## Input data
......

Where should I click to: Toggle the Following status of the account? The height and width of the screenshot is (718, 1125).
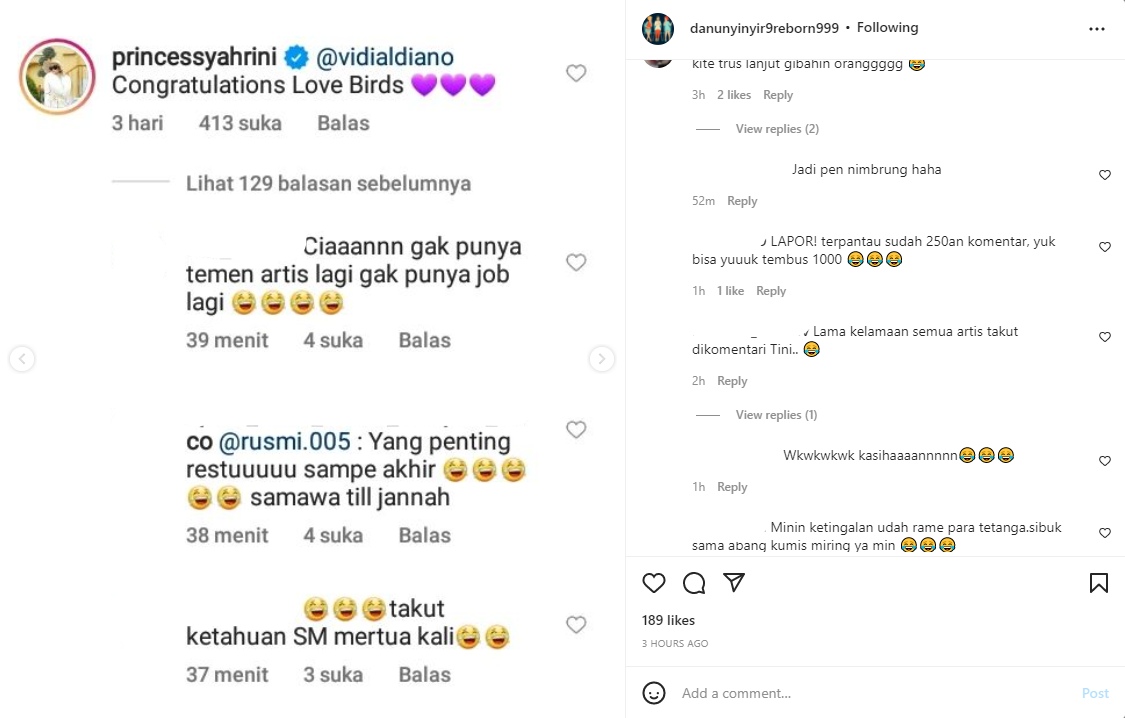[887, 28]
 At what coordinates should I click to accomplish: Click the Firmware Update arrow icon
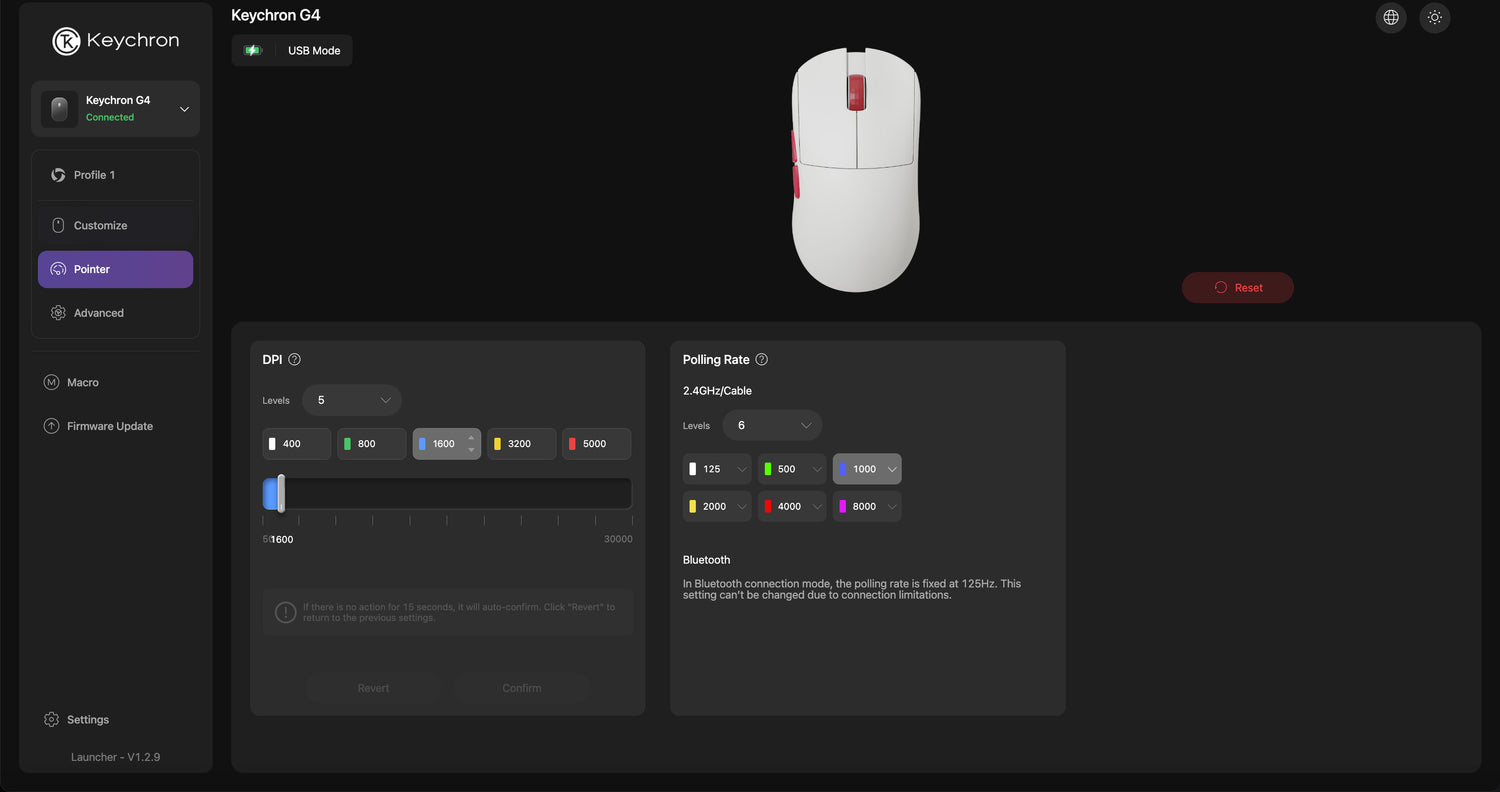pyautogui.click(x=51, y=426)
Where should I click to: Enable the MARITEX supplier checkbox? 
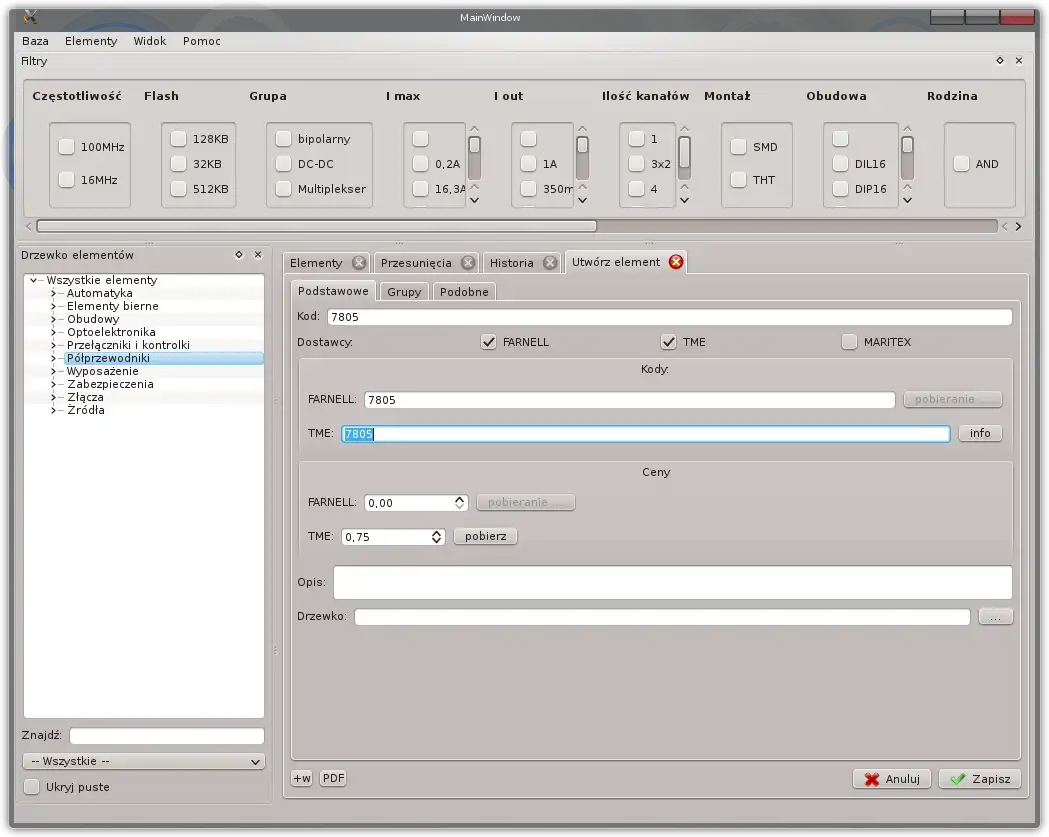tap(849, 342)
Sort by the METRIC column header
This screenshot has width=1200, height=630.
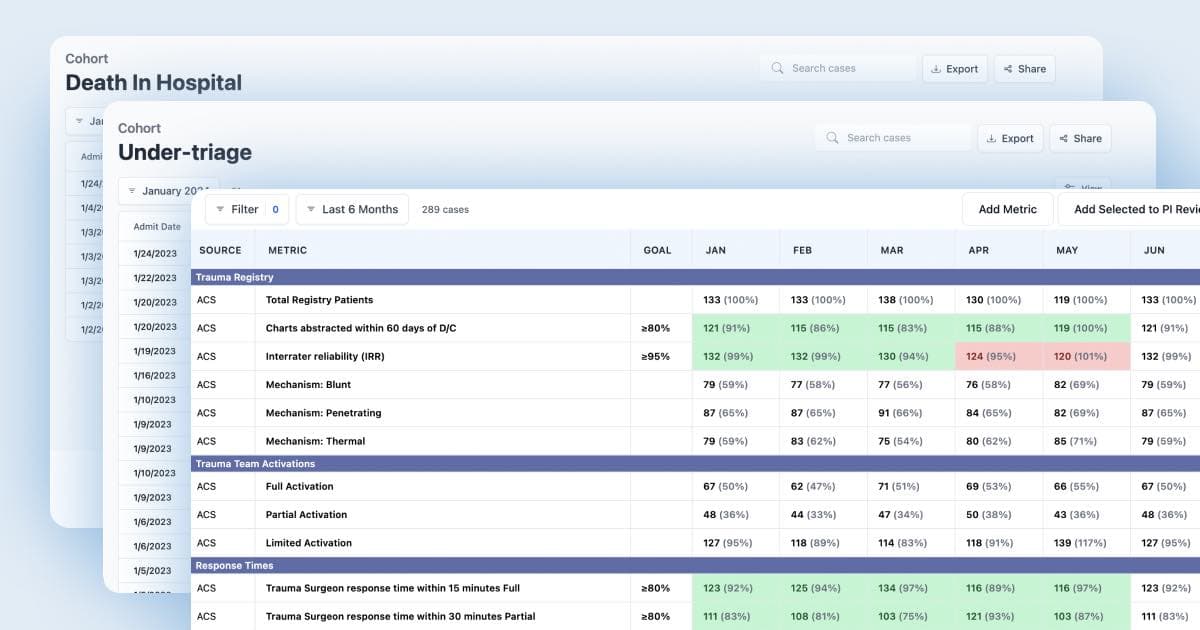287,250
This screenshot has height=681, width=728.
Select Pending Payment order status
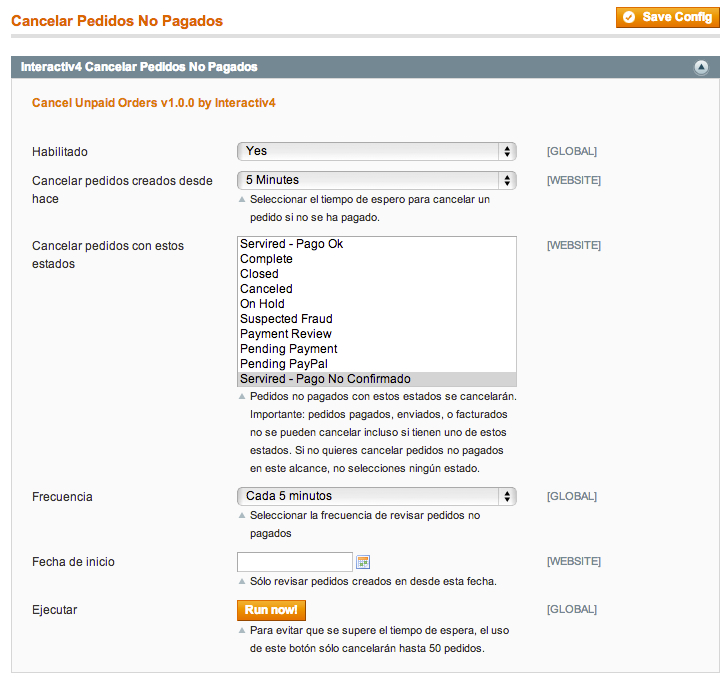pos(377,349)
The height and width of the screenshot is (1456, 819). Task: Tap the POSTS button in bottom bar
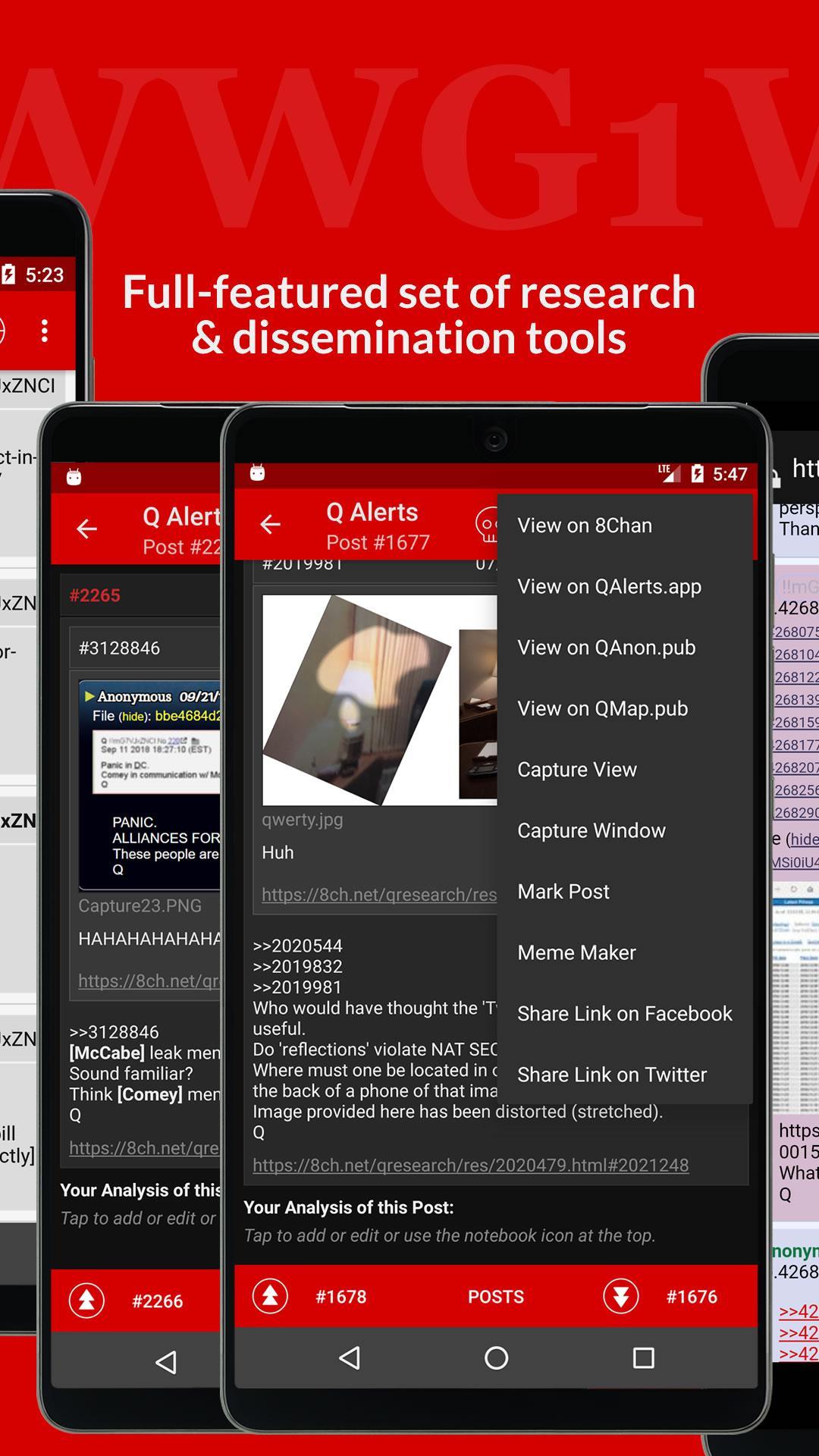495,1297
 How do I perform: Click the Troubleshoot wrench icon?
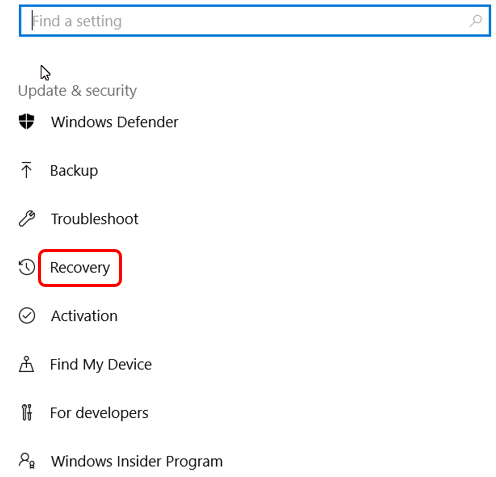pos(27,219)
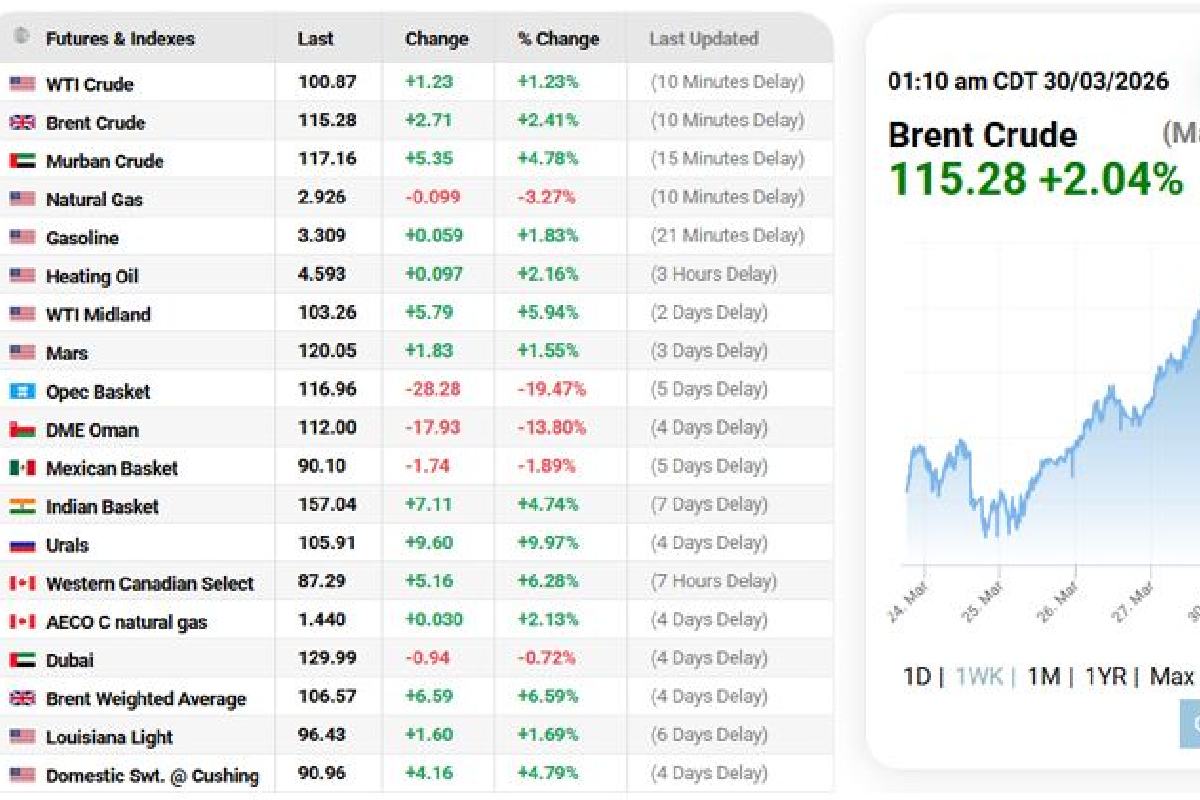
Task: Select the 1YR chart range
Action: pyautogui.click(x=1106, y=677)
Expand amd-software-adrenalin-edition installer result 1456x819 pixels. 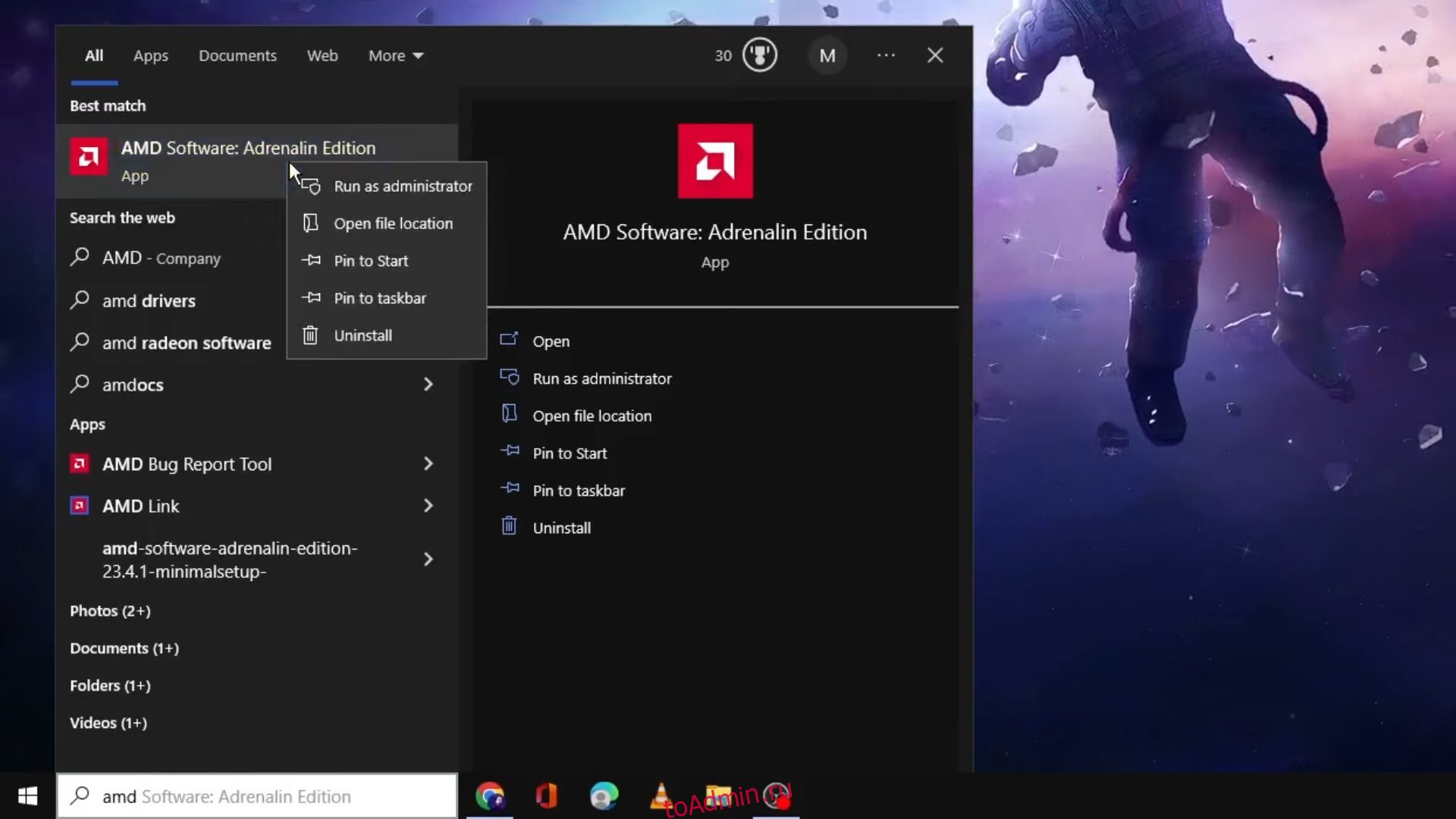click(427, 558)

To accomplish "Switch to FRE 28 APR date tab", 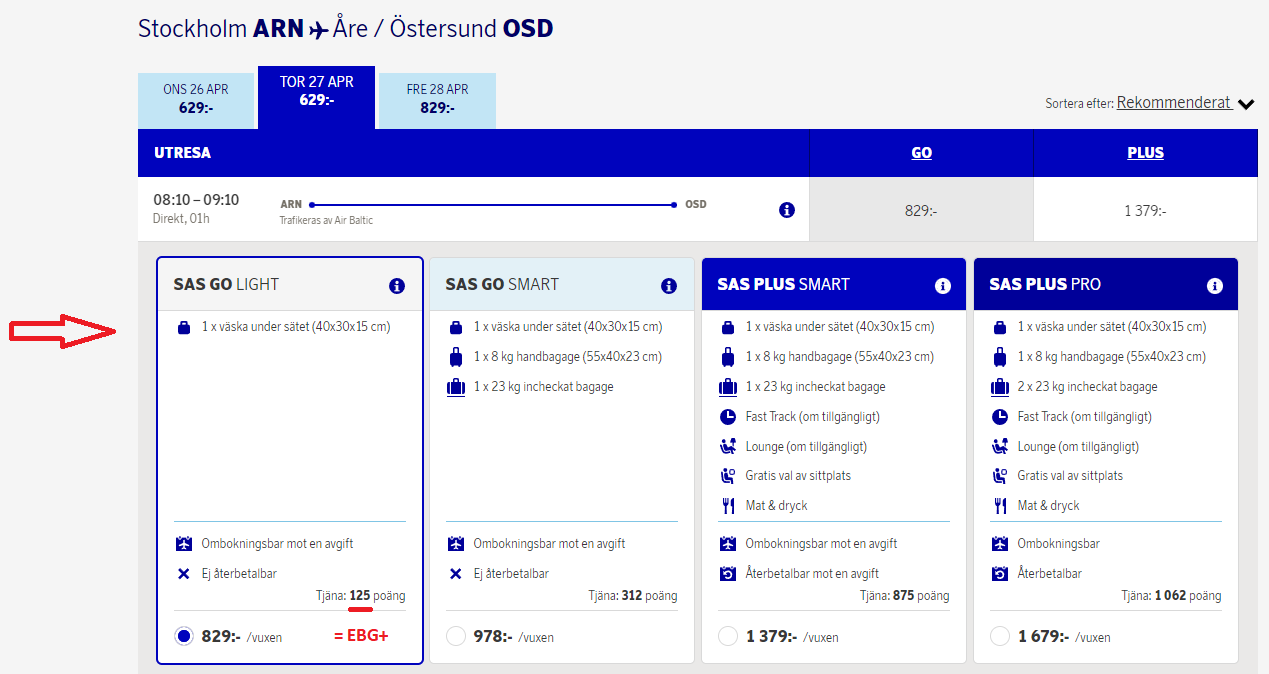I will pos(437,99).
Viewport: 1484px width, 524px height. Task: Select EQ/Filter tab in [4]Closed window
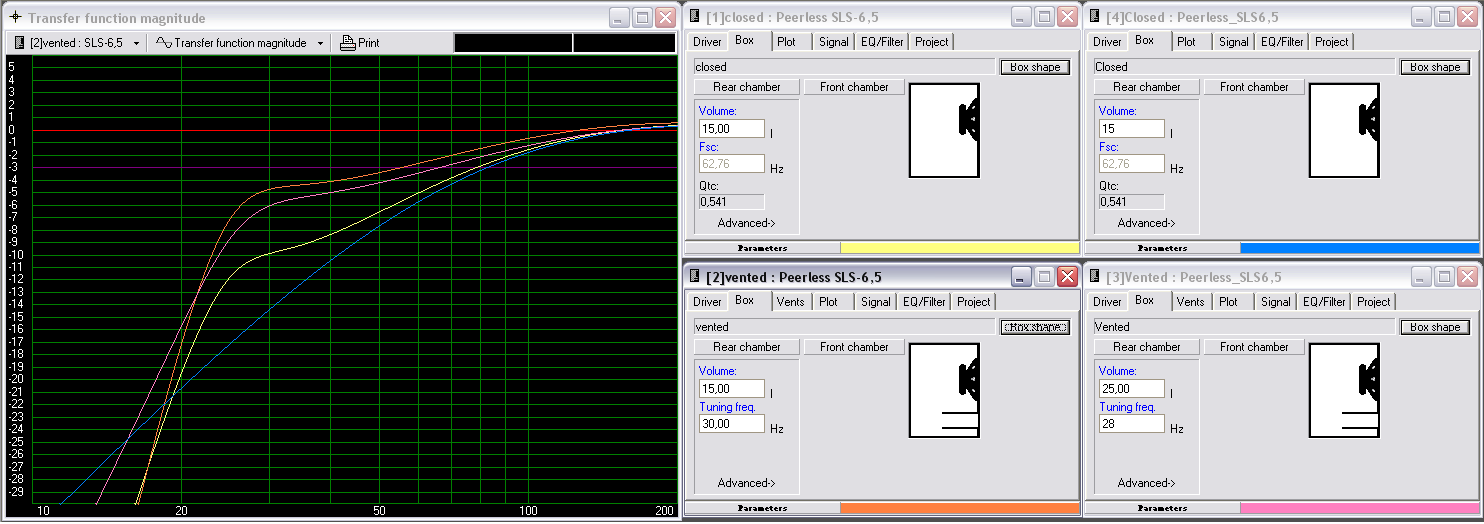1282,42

......

## Work task
Leave out every picture, and write out exactly the lines from the one with "Viewport: 1484px width, 524px" through the end of the records above, both ends included.

## The completed task
Viewport: 1484px width, 524px height. Task: Select EQ/Filter tab in [4]Closed window
1282,42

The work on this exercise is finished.